Thee Midniters: Jump, Jive and Harmonize + Hey Little Girl
From In Thee Midnite Hour (Norton, 2006)
Thee Midniters: That’s All
From Giants (Whittier, 1967). Also available on their Greatest Hits.
Since I’ve been in L.A., I’ve tried to start learning about the bands with local roots down here and one name that kept popping up was Thee Midniters. I quickly learned why: they were the Chicano rock n’ roll band of the 1960s – not just locally in their hometown of East L.A. but nationally too, with hits like “Whittier Blvd.” and a version of Chris Kenner’s “Land of 1000 Dances.” Their exploits are well-chronicled in David Reyes and Tom Waldman’s history of Chicano rock, also entitled Land of 1000 Dances.

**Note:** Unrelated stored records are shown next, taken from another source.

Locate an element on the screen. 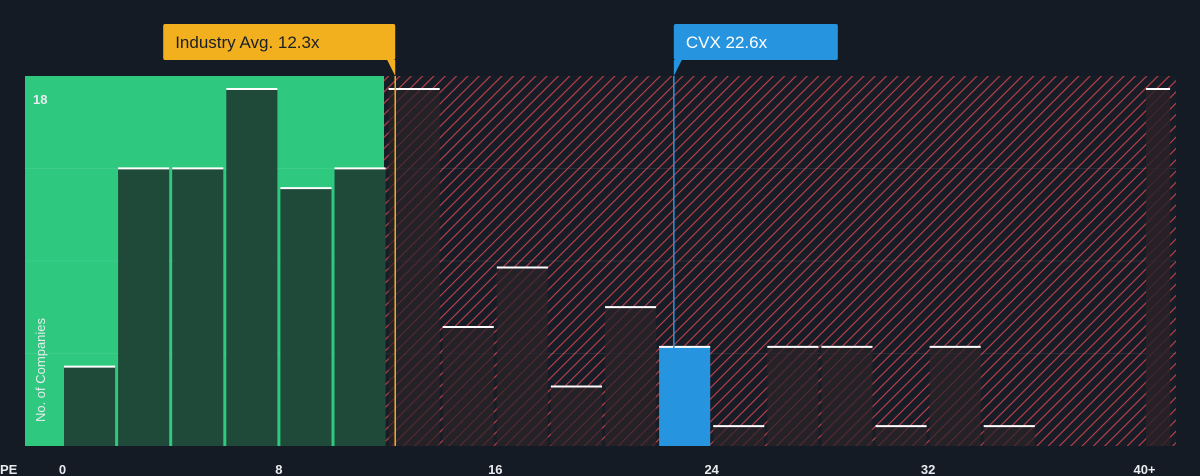 This screenshot has height=476, width=1200. company-callout: CVX 22.6x is located at coordinates (756, 50).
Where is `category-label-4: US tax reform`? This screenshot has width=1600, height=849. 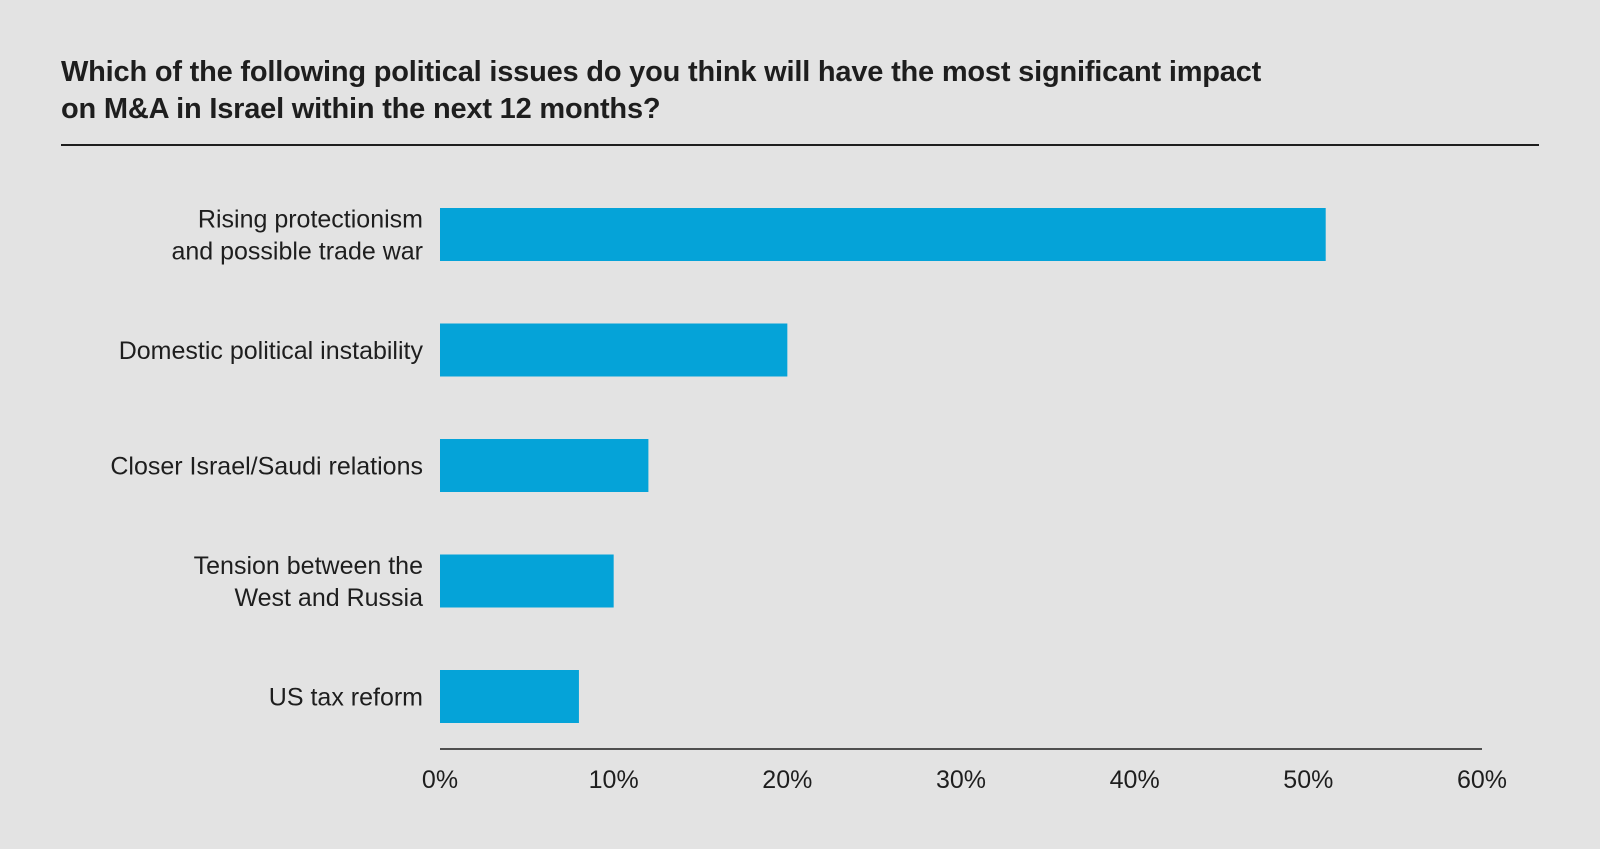
category-label-4: US tax reform is located at coordinates (346, 698).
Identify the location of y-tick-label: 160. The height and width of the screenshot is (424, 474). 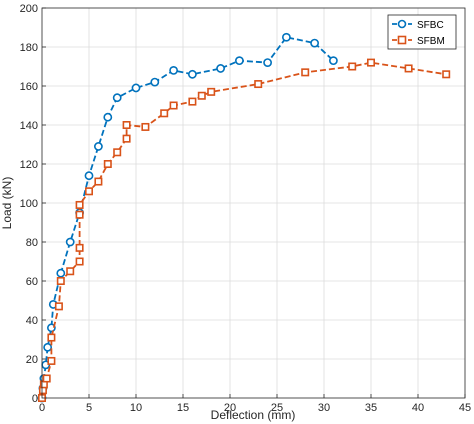
(29, 87).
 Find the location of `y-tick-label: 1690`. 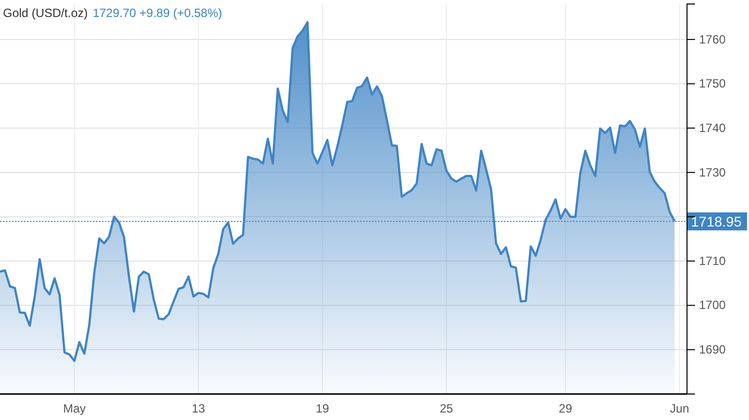

y-tick-label: 1690 is located at coordinates (712, 350).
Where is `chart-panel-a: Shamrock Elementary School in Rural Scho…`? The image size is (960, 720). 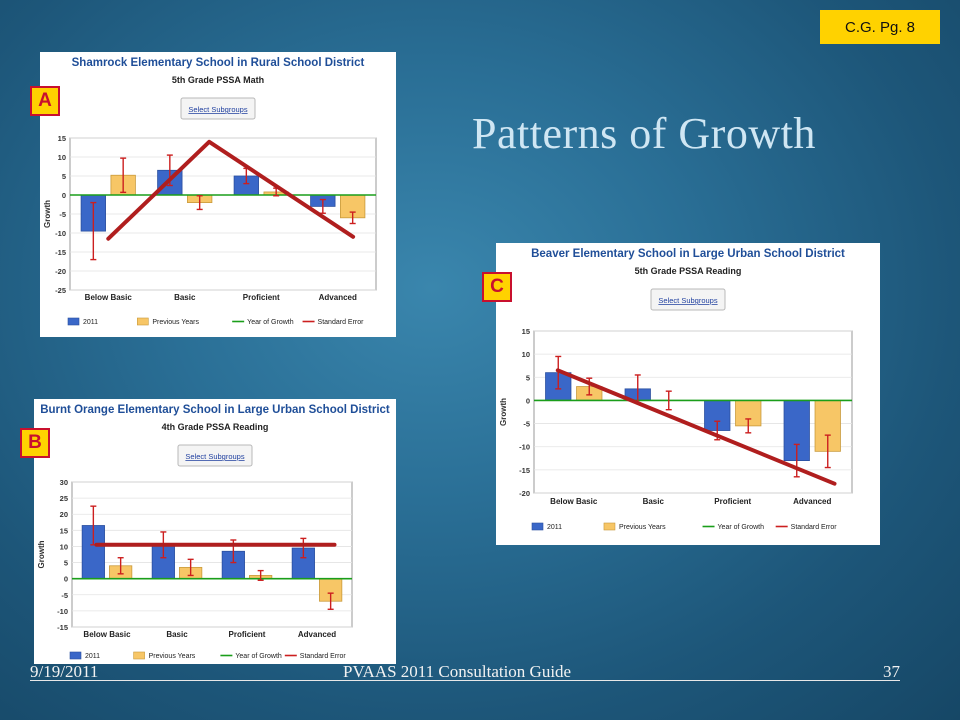
chart-panel-a: Shamrock Elementary School in Rural Scho… is located at coordinates (218, 194).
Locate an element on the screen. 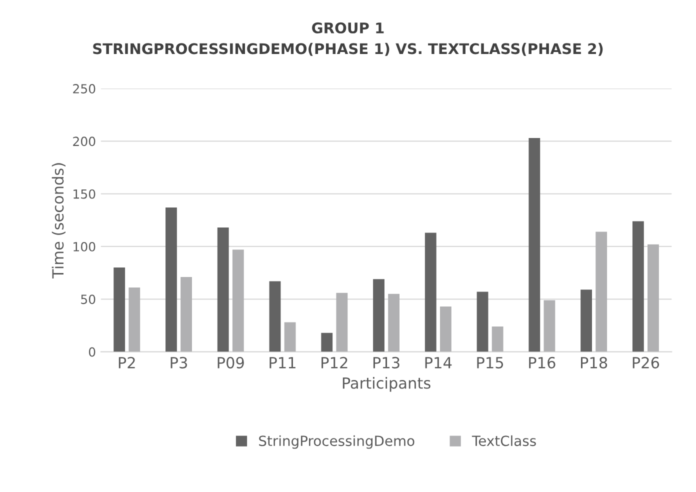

Silly me though…I’m so used to lowrider-type soul that I just assumed that an East L.A. band would be some suavecito tip but while the group certainly had their share of ballads, such as the mellow “That’s All”, they also had an impressive catalog built off of some beautifully rough, rollickin’ garage rock singles. I’m talking about some of the hardest sides I’ve heard in a while – fuzzed out, crunchy, but packing a wallop. Just listen to “Jump, Jive and Harmonize” and how vicious those opening guitar lines are from George Dominguez. Then you throw in George Salazar (or was it Danny Lamont?) attacking the drums while Little Willy G screams down the vocals.
If you dig that sound, the entire In the Midnite Hour disc collects those songs (no slow jams, just the ruff stuff) and what really impresses me isn’t just the energy of the singles but also how sophisticated many of the rhythm arrangements are. Especially with a song like “Hey Little Girl” (a previously unreleased single), I can hear all kinds of similarities to some of the ideas James Brown was working out on his songs like “Night Train.” These are just my initial impressions – I’ll have to dig deeper, maybe take myself to the aforementioned Whittier Blvd.